The other castle to see is Ockenfels Castle, a truly medieval castle that didn’t even survive the 1400s. Ruin, or not, Ockenfels is along the Rheinsteig, so it makes for a pretty backdrop while you’re hiking.
And the Rheinsteig isn’t the only scenic route. Nope, you’ll run right into a small section of the Rheinischer Sagenweg. The Linzer Strünzer is found at the Castle Square, a plaque that’s about the story of how the town was safe from a Swedish siege.
Hmm, you’d think the Rheintor (once part of the city gate) would’ve kept them somewhat safe. What do I know? ;-)
Oh yeah, I do know that the Rheintor was built around 1329, and that its funny “markings” were created by flood water.

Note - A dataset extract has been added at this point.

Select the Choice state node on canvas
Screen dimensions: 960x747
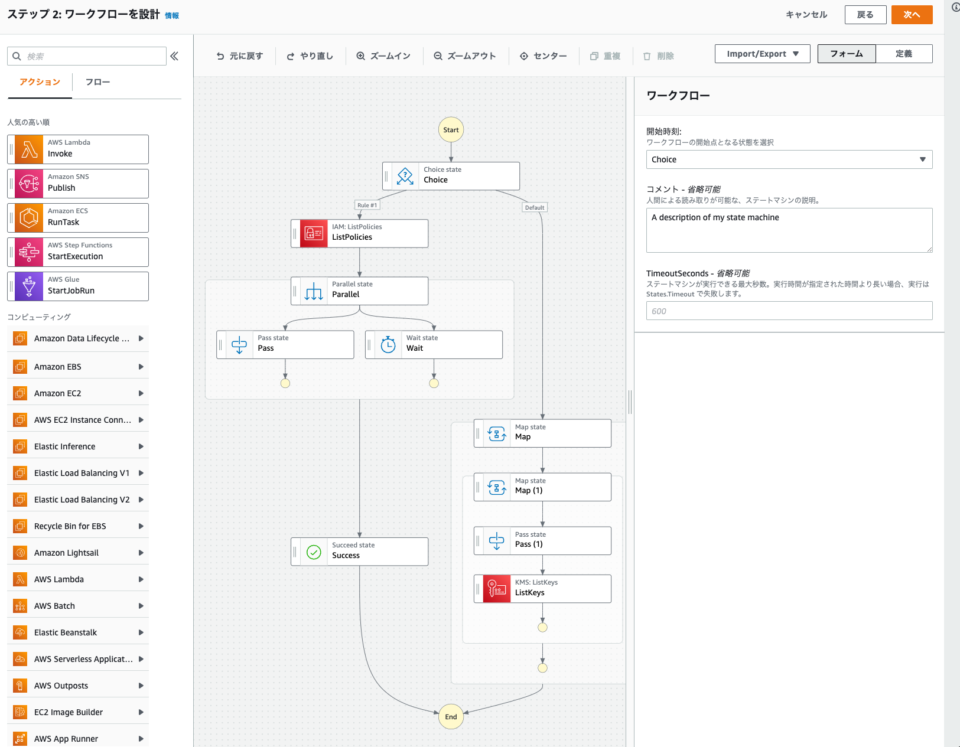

C’mon, there’s no time to think about that kind of stuff — there’s celebrations to be had. Linz am Rhein is a wonderful place to party, as the town offers events like the Rhine in Flames (first Saturday in May), a Wine Festival (the second weekend in September), and the Christmas Markets throughout the Advent season.
This is in addition to the Altstadtfest (Old Town Festival) in March, the Kirmes in August, and the Kunsthandwerkermarkt (Art & Handicraft Market) in October. And if you want to do that too, you can — as there’s the Dance into May celebration.
Colorful doesn’t even begin to cover what you’ll find in Linz am Rhein, but whatever it is, you’ll be glad you came.